Are rich people jerks?  We need to be careful before generalizing, but some recent studies suggest that being monied tends correlate with insensitivity to the needs of others.   There are many exceptions to the rules, of course.  Many wealthy people dedicate their lives to helping the poor or the politically oppressed.   The tendency is the opposite, however.   Another caveat is the direction of causation:  Is it that the money corrupts or is it that the type of people who obsess about their own material cravings tend to accumulate more money.   Here's an excerpt from an article by Joshua Holland at Moyers & Company (A Plutocracy Ruled by Self-Centered Jerks?"):

In one telling experiment, the researchers observed a busy intersection, and found that drivers of luxury cars were more likely to cut off other drivers and less likely to stop for pedestrians crossing the street than those behind the wheels of more modest vehicles.  “In our crosswalk study, none of the cars in the beater-car category drove through the crosswalk,” Piff told The New York Times. “But you see this huge boost in a driver’s likelihood to commit infractions in more expensive cars.” He added: “BMW drivers are the worst.”

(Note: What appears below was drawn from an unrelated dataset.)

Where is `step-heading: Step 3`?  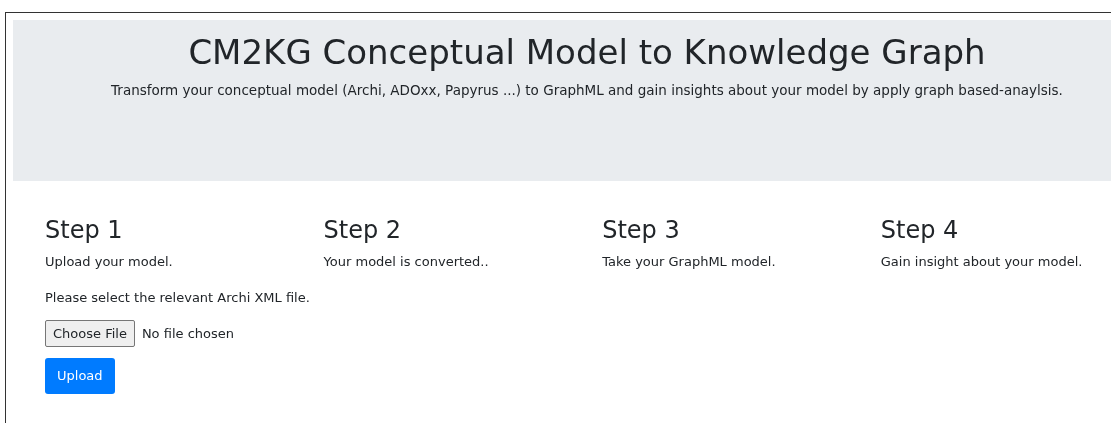 step-heading: Step 3 is located at coordinates (641, 230).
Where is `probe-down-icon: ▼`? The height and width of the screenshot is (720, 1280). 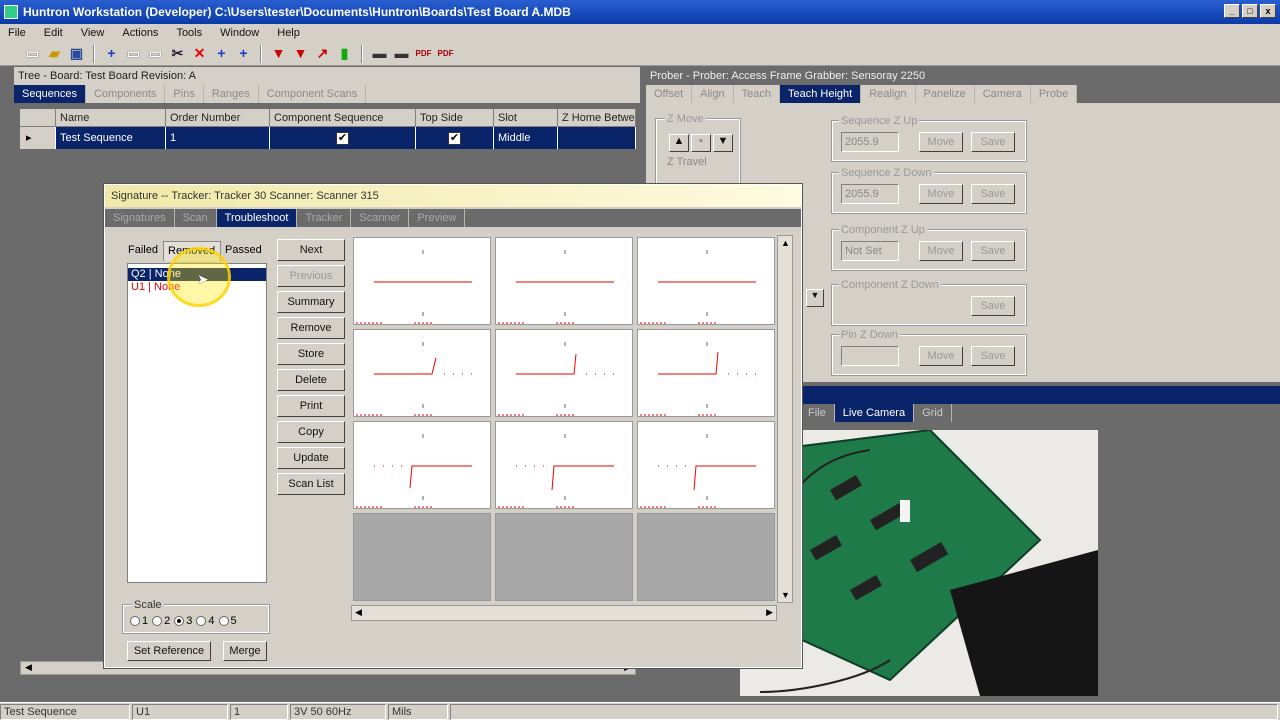
probe-down-icon: ▼ is located at coordinates (278, 54).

Summing up previous research on the topic, Piff notes that upper-class individuals also “showed reduced sensitivity to others’ suffering” as compared with working- and middle-class people.

Lower-class individuals are more likely to spend time taking care of others, and they are more embedded in social networks that depend on mutual aid. By contrast, upper-class individuals prioritize independence from others: They are less motivated than lower-class individuals to build social relationships and instead seek to differentiate themselves from others.